In ultima analisi, a me pare che decisiva sia la risposta alla domanda: “Il fatto che due persone dello stesso sesso si amino è positivo, è un valore?”. Nel 1995 il card. Basil Hume, arcivescovo di Westminster, scriveva: “L’amore tra due persone, siano dello stesso sesso o di sesso diverso, va apprezzato e rispettato. Quando due persone amano sperimentano in modo limitato in questo mondo ciò che sarà la loro gioia infinita quando saranno uno con Dio nel mondo futuro. Amare un altro significa in realtà raggiungere Dio che è presente con la sua amabilità in colui che amiamo. Essere amato significa ricevere un segno, o una parte, dell’amore incondizionato di Dio. Amare un altro, sia dello stesso sesso sia di sesso diverso, significa entrare nell’area della più ricca esperienza umana”.

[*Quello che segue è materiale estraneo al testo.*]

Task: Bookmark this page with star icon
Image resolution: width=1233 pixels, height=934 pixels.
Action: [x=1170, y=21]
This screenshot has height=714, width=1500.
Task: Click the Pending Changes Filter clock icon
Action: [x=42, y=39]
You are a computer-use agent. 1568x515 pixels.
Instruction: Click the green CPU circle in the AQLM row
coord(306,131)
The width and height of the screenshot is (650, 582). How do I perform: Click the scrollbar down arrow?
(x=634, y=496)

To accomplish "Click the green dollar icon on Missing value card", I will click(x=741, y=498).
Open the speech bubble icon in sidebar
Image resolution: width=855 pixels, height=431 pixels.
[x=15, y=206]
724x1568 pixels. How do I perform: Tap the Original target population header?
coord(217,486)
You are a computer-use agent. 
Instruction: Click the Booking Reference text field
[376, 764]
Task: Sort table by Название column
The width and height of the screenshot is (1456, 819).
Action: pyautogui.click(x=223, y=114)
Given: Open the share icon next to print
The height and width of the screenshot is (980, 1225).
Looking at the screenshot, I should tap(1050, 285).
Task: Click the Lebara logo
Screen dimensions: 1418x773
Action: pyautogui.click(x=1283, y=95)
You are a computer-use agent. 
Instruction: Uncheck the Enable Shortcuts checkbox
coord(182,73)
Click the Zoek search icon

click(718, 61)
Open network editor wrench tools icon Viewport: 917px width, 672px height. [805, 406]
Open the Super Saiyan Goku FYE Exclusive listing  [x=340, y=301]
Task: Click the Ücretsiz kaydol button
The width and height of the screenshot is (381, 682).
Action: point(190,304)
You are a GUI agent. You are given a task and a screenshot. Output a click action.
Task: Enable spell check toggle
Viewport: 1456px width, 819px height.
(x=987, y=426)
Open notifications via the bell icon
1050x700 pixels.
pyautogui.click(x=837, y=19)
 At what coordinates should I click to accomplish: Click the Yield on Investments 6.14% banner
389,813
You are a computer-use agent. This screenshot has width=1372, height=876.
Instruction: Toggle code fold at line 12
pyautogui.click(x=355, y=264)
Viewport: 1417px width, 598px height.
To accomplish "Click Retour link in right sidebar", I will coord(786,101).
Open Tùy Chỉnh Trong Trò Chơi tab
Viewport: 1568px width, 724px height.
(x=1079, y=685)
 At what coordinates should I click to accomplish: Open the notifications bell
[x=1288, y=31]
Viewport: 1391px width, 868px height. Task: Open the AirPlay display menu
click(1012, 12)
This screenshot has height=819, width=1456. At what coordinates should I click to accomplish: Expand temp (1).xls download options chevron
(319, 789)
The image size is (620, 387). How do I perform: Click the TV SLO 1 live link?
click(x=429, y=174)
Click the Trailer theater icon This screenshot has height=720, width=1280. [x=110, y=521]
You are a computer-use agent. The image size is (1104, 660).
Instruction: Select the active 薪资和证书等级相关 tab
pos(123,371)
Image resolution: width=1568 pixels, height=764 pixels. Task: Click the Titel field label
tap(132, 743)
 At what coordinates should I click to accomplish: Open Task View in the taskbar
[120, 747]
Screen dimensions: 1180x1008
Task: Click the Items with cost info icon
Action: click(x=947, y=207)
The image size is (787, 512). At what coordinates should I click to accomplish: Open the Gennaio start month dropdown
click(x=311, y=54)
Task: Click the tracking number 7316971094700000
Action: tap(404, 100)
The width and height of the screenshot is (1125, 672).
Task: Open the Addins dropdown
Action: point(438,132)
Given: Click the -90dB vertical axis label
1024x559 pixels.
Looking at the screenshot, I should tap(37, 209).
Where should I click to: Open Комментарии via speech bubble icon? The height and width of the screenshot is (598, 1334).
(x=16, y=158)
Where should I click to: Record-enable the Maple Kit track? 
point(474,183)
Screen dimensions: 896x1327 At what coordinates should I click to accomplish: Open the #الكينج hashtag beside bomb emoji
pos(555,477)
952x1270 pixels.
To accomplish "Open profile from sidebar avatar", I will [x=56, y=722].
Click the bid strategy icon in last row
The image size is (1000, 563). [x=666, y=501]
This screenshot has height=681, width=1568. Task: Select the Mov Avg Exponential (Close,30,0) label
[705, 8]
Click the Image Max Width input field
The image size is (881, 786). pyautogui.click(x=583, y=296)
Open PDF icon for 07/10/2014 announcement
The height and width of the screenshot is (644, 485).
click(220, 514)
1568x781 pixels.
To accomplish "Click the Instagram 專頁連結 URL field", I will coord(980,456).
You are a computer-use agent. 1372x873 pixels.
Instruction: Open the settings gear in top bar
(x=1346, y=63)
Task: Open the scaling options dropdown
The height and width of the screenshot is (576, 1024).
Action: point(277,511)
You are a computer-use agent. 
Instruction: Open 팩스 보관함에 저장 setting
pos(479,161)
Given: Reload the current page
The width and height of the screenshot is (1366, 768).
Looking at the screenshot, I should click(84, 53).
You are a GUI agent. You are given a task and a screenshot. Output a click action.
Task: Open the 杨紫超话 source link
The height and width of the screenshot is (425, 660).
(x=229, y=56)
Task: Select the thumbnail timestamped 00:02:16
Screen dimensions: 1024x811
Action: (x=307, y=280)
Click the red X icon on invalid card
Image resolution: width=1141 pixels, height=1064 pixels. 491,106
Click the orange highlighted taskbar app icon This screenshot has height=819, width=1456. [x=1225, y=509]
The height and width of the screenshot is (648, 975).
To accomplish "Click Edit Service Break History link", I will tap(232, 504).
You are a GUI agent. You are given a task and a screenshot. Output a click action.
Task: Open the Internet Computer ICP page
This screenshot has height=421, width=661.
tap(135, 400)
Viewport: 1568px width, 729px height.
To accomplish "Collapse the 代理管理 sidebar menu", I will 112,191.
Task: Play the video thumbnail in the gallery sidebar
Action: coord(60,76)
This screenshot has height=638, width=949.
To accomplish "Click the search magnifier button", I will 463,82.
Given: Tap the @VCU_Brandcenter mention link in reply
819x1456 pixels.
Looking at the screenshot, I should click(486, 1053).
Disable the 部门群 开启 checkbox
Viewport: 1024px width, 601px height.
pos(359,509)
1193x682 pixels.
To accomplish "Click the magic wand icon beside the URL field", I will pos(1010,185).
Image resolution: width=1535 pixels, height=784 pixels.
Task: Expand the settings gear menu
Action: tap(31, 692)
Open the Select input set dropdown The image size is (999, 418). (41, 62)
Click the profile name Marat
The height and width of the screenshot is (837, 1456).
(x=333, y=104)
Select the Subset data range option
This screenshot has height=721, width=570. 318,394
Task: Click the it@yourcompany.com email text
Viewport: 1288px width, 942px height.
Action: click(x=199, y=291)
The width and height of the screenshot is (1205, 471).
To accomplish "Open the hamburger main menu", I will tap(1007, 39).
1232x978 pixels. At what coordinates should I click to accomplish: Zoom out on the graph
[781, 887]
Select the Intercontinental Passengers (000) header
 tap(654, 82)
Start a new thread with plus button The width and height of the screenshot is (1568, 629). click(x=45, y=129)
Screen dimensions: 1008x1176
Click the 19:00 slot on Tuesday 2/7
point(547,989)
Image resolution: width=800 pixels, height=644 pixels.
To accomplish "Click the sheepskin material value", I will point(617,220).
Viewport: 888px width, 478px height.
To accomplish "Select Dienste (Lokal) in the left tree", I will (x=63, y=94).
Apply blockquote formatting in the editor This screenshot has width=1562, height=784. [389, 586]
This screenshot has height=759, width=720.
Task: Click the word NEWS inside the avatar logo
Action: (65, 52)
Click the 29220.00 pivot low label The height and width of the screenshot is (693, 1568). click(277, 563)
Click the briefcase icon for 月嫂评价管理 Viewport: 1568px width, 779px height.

Ma se la comunità cristiana può “dire che è bene
quando due persone, anche dello stesso sesso, si amano”, allora mi chiedo se
non sia tempo, anche per la Chiesa cattolica, di
pensare, come già hanno fatto altre Chiese cristiane, a un qualche segno di
fraternità nei confronti delle coppie omosessuali che vogliono dichiarare il
loro amore davanti a Dio e assumere pubblicamente un impegno a consolidare la
loro unione. Si benedicono gli armenti, le automobili e, da parte di qualche
cardinale, perfino le portaerei. Possibile che non possa essere benedetto
l’amore tra due persone, solo perché dello stesso sesso?